Task goal: What is needed is an exact copy of all the records, written out in full.

Exercise data:
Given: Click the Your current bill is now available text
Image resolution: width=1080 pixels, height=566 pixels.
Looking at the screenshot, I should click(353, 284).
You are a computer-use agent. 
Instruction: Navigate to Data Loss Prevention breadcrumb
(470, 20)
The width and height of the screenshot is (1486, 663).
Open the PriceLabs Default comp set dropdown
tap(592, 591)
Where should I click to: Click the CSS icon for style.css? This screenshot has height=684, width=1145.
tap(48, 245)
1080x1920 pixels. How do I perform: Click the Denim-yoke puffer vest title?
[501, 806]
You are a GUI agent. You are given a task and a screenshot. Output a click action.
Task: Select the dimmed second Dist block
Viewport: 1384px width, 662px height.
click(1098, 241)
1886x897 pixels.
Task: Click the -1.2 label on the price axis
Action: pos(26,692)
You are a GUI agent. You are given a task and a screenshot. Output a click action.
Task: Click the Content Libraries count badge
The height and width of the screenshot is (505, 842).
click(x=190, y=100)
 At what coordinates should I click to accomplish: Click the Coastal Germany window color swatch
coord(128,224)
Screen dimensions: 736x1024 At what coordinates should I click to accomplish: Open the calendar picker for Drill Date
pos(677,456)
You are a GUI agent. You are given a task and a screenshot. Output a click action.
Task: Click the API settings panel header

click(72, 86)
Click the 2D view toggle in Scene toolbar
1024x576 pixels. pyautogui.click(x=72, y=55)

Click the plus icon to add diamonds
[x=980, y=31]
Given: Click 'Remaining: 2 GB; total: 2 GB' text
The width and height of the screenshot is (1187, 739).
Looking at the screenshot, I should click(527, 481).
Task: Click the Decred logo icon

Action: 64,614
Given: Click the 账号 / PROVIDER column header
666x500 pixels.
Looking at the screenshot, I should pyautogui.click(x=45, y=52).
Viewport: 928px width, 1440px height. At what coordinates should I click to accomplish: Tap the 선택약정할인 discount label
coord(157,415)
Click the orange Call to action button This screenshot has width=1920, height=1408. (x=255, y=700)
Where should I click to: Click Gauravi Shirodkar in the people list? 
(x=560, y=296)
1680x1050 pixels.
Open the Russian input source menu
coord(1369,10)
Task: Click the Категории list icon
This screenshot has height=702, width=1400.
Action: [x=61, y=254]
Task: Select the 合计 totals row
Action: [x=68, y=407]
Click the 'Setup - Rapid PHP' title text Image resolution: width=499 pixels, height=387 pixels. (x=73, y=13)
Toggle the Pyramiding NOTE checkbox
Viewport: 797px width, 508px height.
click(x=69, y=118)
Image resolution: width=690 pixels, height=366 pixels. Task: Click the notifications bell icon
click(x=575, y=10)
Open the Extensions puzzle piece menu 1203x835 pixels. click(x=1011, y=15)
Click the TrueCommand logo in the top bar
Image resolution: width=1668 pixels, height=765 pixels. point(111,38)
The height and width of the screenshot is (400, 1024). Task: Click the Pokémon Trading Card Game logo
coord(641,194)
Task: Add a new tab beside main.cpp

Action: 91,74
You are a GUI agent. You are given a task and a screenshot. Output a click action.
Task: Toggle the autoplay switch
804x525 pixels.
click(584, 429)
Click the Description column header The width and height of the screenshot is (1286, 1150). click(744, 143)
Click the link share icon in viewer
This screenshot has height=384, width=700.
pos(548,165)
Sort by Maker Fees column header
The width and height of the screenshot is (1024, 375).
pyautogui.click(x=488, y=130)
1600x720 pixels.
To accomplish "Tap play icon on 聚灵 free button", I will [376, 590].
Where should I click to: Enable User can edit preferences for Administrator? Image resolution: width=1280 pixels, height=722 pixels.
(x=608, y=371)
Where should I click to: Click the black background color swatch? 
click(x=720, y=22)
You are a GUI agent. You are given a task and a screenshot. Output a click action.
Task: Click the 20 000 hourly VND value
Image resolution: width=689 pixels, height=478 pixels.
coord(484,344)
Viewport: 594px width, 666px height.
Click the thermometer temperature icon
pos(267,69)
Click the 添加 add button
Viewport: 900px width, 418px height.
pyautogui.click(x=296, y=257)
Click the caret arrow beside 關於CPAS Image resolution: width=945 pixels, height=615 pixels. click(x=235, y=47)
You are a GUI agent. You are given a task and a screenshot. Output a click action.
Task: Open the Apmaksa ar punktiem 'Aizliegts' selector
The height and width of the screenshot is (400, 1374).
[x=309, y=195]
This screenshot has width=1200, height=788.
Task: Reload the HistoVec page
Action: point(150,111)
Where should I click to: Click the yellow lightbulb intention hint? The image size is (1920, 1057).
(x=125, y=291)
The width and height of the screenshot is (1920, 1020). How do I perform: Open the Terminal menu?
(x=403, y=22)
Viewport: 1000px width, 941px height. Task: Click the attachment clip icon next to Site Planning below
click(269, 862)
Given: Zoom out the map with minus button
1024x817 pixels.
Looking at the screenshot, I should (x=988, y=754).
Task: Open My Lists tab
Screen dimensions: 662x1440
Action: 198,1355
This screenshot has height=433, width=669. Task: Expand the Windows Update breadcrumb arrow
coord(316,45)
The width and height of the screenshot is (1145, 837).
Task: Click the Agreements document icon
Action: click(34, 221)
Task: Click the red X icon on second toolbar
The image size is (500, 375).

Result below:
Given: Click the Your current bill is now available text
Image resolution: width=1080 pixels, height=566 pixels.
Looking at the screenshot, I should click(353, 284).
You are a computer-use agent. 
Instruction: Navigate to Data Loss Prevention breadcrumb
(470, 20)
The width and height of the screenshot is (1486, 663).
Open the PriceLabs Default comp set dropdown
tap(592, 591)
Where should I click to: Click the CSS icon for style.css? This screenshot has height=684, width=1145.
tap(48, 245)
1080x1920 pixels. How do I perform: Click the Denim-yoke puffer vest title?
[501, 806]
You are a GUI agent. You are given a task and a screenshot. Output a click action.
Task: Select the dimmed second Dist block
Viewport: 1384px width, 662px height.
click(1098, 241)
1886x897 pixels.
Task: Click the -1.2 label on the price axis
Action: pos(26,692)
You are a GUI agent. You are given a task and a screenshot. Output a click action.
Task: Click the Content Libraries count badge
The height and width of the screenshot is (505, 842).
click(x=190, y=100)
 At what coordinates should I click to accomplish: Click the Coastal Germany window color swatch
coord(128,224)
Screen dimensions: 736x1024 At what coordinates should I click to accomplish: Open the calendar picker for Drill Date
pos(677,456)
You are a GUI agent. You are given a task and a screenshot. Output a click action.
Task: Click the API settings panel header

click(72, 86)
Click the 2D view toggle in Scene toolbar
1024x576 pixels. pyautogui.click(x=72, y=55)

Click the plus icon to add diamonds
[x=980, y=31]
Given: Click 'Remaining: 2 GB; total: 2 GB' text
The width and height of the screenshot is (1187, 739).
Looking at the screenshot, I should click(527, 481).
Task: Click the Decred logo icon

Action: 64,614
Given: Click the 账号 / PROVIDER column header
666x500 pixels.
Looking at the screenshot, I should pyautogui.click(x=45, y=52).
Viewport: 928px width, 1440px height. At what coordinates should I click to accomplish: Tap the 선택약정할인 discount label
coord(157,415)
Click the orange Call to action button This screenshot has width=1920, height=1408. (x=255, y=700)
Where should I click to: Click Gauravi Shirodkar in the people list? 
(x=560, y=296)
1680x1050 pixels.
Open the Russian input source menu
coord(1369,10)
Task: Click the Категории list icon
This screenshot has height=702, width=1400.
Action: [x=61, y=254]
Task: Select the 合计 totals row
Action: [x=68, y=407]
Click the 'Setup - Rapid PHP' title text Image resolution: width=499 pixels, height=387 pixels. (x=73, y=13)
Toggle the Pyramiding NOTE checkbox
Viewport: 797px width, 508px height.
click(x=69, y=118)
Image resolution: width=690 pixels, height=366 pixels. Task: Click the notifications bell icon
click(x=575, y=10)
Open the Extensions puzzle piece menu 1203x835 pixels. click(x=1011, y=15)
Click the TrueCommand logo in the top bar
Image resolution: width=1668 pixels, height=765 pixels. point(111,38)
The height and width of the screenshot is (400, 1024). Task: Click the Pokémon Trading Card Game logo
coord(641,194)
Task: Add a new tab beside main.cpp

Action: 91,74
You are a GUI agent. You are given a task and a screenshot. Output a click action.
Task: Toggle the autoplay switch
804x525 pixels.
click(584, 429)
Click the Description column header The width and height of the screenshot is (1286, 1150). click(744, 143)
Click the link share icon in viewer
This screenshot has height=384, width=700.
pos(548,165)
Sort by Maker Fees column header
The width and height of the screenshot is (1024, 375).
pyautogui.click(x=488, y=130)
1600x720 pixels.
To accomplish "Tap play icon on 聚灵 free button", I will [376, 590].
Where should I click to: Enable User can edit preferences for Administrator? Image resolution: width=1280 pixels, height=722 pixels.
(x=608, y=371)
Where should I click to: Click the black background color swatch? 
click(x=720, y=22)
You are a GUI agent. You are given a task and a screenshot. Output a click action.
Task: Click the 20 000 hourly VND value
Image resolution: width=689 pixels, height=478 pixels.
coord(484,344)
Viewport: 594px width, 666px height.
Click the thermometer temperature icon
pos(267,69)
Click the 添加 add button
Viewport: 900px width, 418px height.
pyautogui.click(x=296, y=257)
Click the caret arrow beside 關於CPAS Image resolution: width=945 pixels, height=615 pixels. click(x=235, y=47)
You are a GUI agent. You are given a task and a screenshot. Output a click action.
Task: Open the Apmaksa ar punktiem 'Aizliegts' selector
The height and width of the screenshot is (400, 1374).
[x=309, y=195]
This screenshot has width=1200, height=788.
Task: Reload the HistoVec page
Action: point(150,111)
Where should I click to: Click the yellow lightbulb intention hint? The image size is (1920, 1057).
(x=125, y=291)
The width and height of the screenshot is (1920, 1020). How do I perform: Open the Terminal menu?
(x=403, y=22)
Viewport: 1000px width, 941px height. Task: Click the attachment clip icon next to Site Planning below
click(269, 862)
Given: Zoom out the map with minus button
1024x817 pixels.
Looking at the screenshot, I should (x=988, y=754).
Task: Open My Lists tab
Screen dimensions: 662x1440
Action: 198,1355
This screenshot has height=433, width=669. Task: Expand the Windows Update breadcrumb arrow
coord(316,45)
The width and height of the screenshot is (1145, 837).
Task: Click the Agreements document icon
Action: click(34, 221)
Task: Click the red X icon on second toolbar
The image size is (500, 375).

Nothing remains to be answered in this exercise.